What Are The Essentials Of Robots.txt In An AI world?

the key points: 👇

Control crawler access: The robots.txt file serves as a gatekeeper, providing specific instructions to search engines and AI bots about which parts of your site they are allowed to crawl.
Protect sensitive areas: Use the “disallow” directive to hide private or low-value folders – such as admin panels, staging sites, and internal search results – from public indexing.
Promote your sitemap: Always include a direct link to your XML sitemap within the file to ensure search engines can quickly find and index your most important pages.
Manage AI scrapers: You can use specific user-agent commands to block AI bots from training on your data while still allowing traditional search engines like Google to show your site in results.
Perform regular audits: Periodically testing your robots.txt is crucial to ensure you haven’t accidentally blocked vital content, which can lead to sudden and severe drops in search rankings.

Every technical SEO should know their way around the core principles of a robots.txt file. It sits there as the very first thing a crawler looks for when it hits a subdomain. Getting the basics spot on is utterly critical to ensure you avoid a situation where pages show up ineffectually in search results, or simply drop out of the index entirely.

The landscape has shifted dramatically over the last couple of years with the aggressive arrival of Large Language Models (LLMs) and their extraordinarily hungry data-scraping bots. Writing a functional robots.txt file requires a solid understanding of traditional search engine crawlers and the newer, highly demanding AI agents currently chewing through the internet.

Hungry crawling bots - as shown by Patrick from Spongebob vacuuming up Krabby Patties.

Yes, bots are THIS hungry. Learn to control them with robots.txt.

Let’s have a look at the rules, the quirks, and the modern realities of managing your crawl budget and privacy.

Location, location, location

Your robots.txt file absolutely should sit at the root of your subdomain. You have zero room for negotiation here. When a crawler hits your site, it strips out the path from the URL, grabbing everything after the first forward slash to find its instructions. In practical terms, your setup should look something like this, depending on your domain scenario:

http://www.website1.com/robots.txt
http://website2.com/robots.txt
http://place.website3.com/robots.txt

Put it anywhere else, and crawlers aren’t guaranteed to find it. Some of the smarter bots might stumble across a misplaced file, but many will simply assume you have no robots.txt file on your site at all. Bots will then assume they can access absolutely everything and will go completely berserk, crawling every single inch of the site they can reach.

Sometimes bot crawling gets out of control. Like this gif of James Kirk crawling around some rubble.

Yes, “berserk crawling” is a thing, as demonstrated here by Captain James T. Kirk.

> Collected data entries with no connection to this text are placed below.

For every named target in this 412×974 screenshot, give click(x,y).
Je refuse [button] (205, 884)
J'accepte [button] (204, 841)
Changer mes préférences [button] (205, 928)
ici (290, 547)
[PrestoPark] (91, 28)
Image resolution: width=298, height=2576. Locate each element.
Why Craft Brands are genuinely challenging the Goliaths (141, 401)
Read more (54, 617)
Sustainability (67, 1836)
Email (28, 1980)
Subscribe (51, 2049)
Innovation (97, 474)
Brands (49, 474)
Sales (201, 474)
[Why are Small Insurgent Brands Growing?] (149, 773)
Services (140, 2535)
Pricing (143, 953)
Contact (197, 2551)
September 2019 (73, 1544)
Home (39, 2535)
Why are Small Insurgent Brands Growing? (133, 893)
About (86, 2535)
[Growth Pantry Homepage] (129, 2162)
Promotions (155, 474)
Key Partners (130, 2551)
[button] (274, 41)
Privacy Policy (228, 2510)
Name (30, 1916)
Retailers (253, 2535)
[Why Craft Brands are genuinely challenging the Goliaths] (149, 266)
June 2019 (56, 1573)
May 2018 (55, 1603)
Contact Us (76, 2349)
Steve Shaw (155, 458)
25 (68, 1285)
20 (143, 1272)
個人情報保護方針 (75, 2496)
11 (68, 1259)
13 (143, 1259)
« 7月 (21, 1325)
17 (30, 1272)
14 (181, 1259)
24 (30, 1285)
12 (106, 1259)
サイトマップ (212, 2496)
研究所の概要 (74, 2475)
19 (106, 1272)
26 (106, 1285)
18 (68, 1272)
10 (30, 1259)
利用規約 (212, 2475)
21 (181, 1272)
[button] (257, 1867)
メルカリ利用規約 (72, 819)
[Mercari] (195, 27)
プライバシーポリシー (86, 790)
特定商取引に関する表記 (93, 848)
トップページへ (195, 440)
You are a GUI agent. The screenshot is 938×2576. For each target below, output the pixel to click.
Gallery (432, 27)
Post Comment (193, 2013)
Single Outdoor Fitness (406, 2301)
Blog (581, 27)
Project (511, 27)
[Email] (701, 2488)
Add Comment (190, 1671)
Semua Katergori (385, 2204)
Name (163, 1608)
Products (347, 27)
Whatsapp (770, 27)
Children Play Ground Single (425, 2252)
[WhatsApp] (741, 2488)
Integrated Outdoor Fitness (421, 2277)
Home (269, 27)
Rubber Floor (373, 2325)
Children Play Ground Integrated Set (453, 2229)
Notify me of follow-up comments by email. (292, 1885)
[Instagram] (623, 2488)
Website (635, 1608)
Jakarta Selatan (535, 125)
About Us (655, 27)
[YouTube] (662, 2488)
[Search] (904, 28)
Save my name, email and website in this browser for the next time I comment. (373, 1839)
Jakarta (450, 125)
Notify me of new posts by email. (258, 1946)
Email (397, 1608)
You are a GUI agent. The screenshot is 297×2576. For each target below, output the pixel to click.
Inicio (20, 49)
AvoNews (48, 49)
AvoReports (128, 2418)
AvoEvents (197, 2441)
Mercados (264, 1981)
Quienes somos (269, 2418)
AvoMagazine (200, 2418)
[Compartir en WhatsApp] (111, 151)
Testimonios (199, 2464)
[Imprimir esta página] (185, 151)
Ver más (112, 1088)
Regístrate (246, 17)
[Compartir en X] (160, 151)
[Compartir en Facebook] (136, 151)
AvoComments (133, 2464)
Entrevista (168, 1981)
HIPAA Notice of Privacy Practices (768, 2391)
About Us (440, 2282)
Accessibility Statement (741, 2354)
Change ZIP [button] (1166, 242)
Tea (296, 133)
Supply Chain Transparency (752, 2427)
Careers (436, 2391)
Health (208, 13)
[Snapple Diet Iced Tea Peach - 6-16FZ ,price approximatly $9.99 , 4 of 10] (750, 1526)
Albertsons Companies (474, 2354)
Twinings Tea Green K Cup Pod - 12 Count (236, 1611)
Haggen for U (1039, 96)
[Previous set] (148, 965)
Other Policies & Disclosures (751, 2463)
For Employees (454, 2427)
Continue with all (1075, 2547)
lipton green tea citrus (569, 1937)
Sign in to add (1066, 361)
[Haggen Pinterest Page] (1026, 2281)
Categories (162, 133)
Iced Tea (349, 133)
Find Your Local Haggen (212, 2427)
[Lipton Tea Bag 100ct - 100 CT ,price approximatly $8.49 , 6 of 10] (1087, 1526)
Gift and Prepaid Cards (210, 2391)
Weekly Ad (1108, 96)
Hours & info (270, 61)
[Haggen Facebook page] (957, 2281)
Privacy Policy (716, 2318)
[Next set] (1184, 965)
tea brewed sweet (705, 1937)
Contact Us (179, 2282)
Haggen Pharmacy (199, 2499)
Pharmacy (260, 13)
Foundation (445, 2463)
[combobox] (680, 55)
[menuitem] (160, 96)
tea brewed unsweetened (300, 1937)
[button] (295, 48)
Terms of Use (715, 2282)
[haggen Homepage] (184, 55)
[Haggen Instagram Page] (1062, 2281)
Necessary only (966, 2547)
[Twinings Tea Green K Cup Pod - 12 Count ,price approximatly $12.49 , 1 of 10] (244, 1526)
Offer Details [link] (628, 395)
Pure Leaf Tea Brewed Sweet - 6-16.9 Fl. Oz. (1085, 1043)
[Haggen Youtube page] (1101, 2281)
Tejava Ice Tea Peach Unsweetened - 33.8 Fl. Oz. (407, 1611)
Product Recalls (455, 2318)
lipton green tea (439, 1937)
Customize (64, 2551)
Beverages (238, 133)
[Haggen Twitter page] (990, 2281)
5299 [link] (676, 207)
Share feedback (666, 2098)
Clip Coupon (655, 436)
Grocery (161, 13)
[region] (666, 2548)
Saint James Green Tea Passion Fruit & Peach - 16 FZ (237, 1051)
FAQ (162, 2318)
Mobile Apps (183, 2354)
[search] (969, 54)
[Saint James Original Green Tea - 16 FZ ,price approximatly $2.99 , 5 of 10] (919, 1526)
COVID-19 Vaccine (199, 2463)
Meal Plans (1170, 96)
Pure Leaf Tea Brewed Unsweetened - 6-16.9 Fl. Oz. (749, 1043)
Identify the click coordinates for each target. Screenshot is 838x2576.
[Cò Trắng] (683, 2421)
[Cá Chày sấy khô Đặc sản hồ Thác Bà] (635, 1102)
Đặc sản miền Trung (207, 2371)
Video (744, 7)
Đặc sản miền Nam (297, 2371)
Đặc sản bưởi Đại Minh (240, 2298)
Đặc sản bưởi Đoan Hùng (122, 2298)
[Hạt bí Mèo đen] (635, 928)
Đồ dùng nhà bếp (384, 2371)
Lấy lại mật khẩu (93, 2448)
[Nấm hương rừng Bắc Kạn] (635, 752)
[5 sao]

Now, this might be fine if you run a tiny, five-page brochure website. It becomes a massive SEO risk on a large ecommerce catalogue or an enterprise site where you desperately need to control crawler behaviour to ensure high-priority pages get indexed efficiently. Safer to not risk it IMO, just put the damn file in the right place.

The basic building blocks

You can create a robots.txt file in any basic text editor, right down to Notepad. A very basic, friendly robots.txt file will look something like this:

User-agent: *
Disallow:
Sitemap: http://www.website.com/sitemap.xml

The first line uses a wildcard asterisk to mean “any user agent” (or “any robot”). The blank disallow line means nothing on the site is restricted from crawling. The sitemap line clearly specifies the location of the XML sitemap index for the website, so the bot can hop straight onto it and start indexing from that clean list. It keeps everything nice, tidy, and efficient.

If you want to stop all bots from indexing content within certain folders, such as an area only accessible to logged-in users, the file just needs a minor adjustment.

User-agent: *
Disallow: /user-area/
Sitemap: http://www.website.com/sitemap.xml

You can easily keep robots out of a single page or a specific file by targeting the exact path.

User-agent: *
Disallow: /user-area/
Disallow: /assets/media/invoice-template.pdf
Sitemap: http://www.website.com/sitemap.xml

That at least takes care of the basic essentials.

Taming the LLM scrapers

The rules change slightly when we look at the bots operated by generative AI companies. Tools like ChatGPT, Claude, and Perplexity rely on massive web scrapers to build their training datasets. These bots, such as GPTBot, CCBot, or ClaudeBot, comb through your site specifically to extract training data rather than to rank your pages in a traditional search index.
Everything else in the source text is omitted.